Similarly, Beautiful Animals proves to be an exciting immersion into the Greek setting of Hydra, nestled in the Aegean, which the author has chosen for this novel. It is an island that has always attracted journalists and artists, including the Durrells and Leonard Cohen. He beautifully renders the rugged terrain, the coves, the sea and bristling heat, all forming a sultry and suffocating backdrop for a story that cuts through to baser and misguided human nature.
A young woman, Naomi Codrington, has been sacked from her work in a London law firm for her disastrous handling of what she perceived as a racially motivated case. Throughout her life she has somehow felt “tainted by her family and privilege“, yet she is spending the Summer on Hydra with her Father and his new wife, nicknamed Funny. But there is nothing funny about the family dynamics. Naomi’s relationship with her father has always been strained – he was building his empire during her early years and the relationship with Funny-Phaine, is hostile, cutting both ways. Days loom endlessly and soon Naomi has befriended a slightly younger, and at times impressionable American young woman, Sam.
The two young women are privileged to be able to take the Codrington yacht out to sail around the island and on one of their walks from the boat, they stumble across Faoud, a Syrian refugee in a remote area.

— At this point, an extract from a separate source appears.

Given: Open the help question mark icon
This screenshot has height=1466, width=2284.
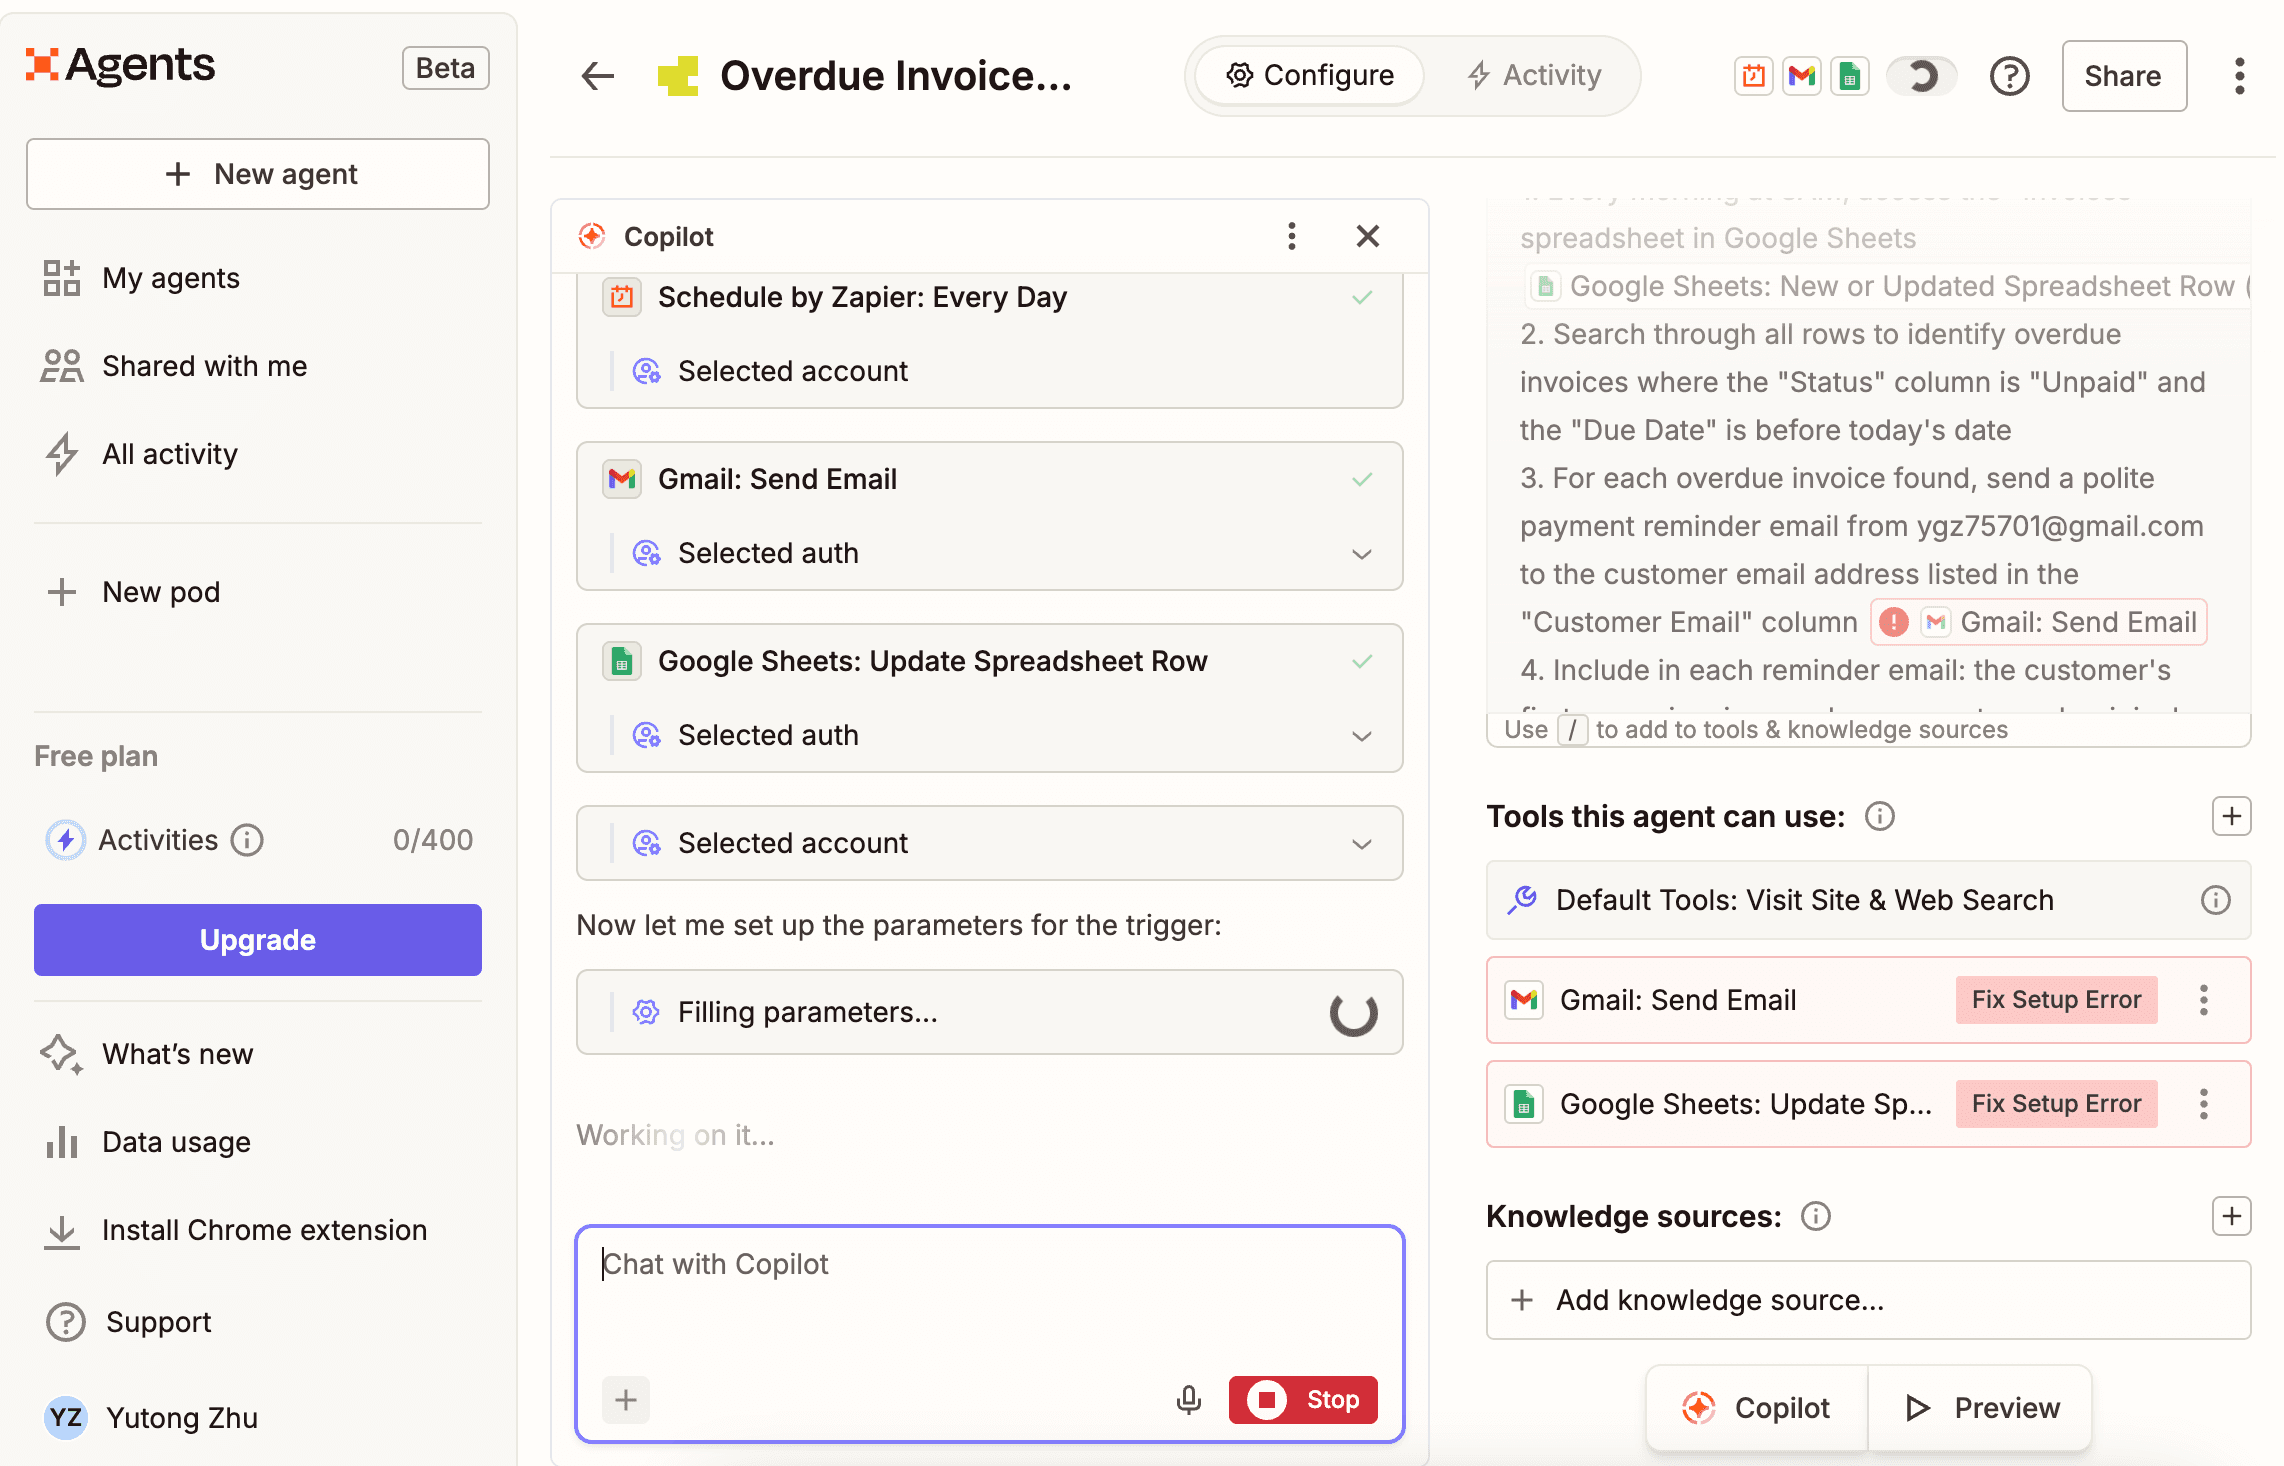Looking at the screenshot, I should (x=2009, y=76).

He becomes a cause for Naomi, perhaps a way of rectifying her mismanagement of the case in London, a way of making her feel better about her own privileged status. She also has her acolyte, Sam, who is cajoled into assisting her to set up a fake robbery, a plan that would liberate Faoud back into the world and give him a future. It is carefully planned, ably assisted by Carissa, the maid who brews variations of hemlock tea; it doesn’t even cross Naomi’s mind that something could possibly go wrong. But of course it does.
The second half of the book ventures briefly to Italy, which is equally well described.
The author excels not only at rendering a tangible sense of location (I feel I have “visited” Hydra although unfortunately as yet I have not). It describes an island full of socially privileged and bookish English, gradually being displaced by the Russians and Emirati. Place, both imaginary and real – Vlychos, and Kaminia, where you can find Kodylenia’s Restaurant which actually exists – is a real character in its own right in the novel.
The book is also terrific at bringing to life a sensuous and sinister world, where the rich continue their time honoured traditions of art appreciation and carousing on the island, whilst elsewhere the Greeks struggle to get by. He creates characters who are rich and darkly veined, visceral and where the characters are prisoners of their unconscious drives.
The writing can really be savoured! I took my time reading it, and it paid off. You will come away, not only relishing the detail of location and character in the novel, but you may learn a little more about the Greeks and their culture and what apotonthea means, a very useful term! Highly recommended, a top read for 2017.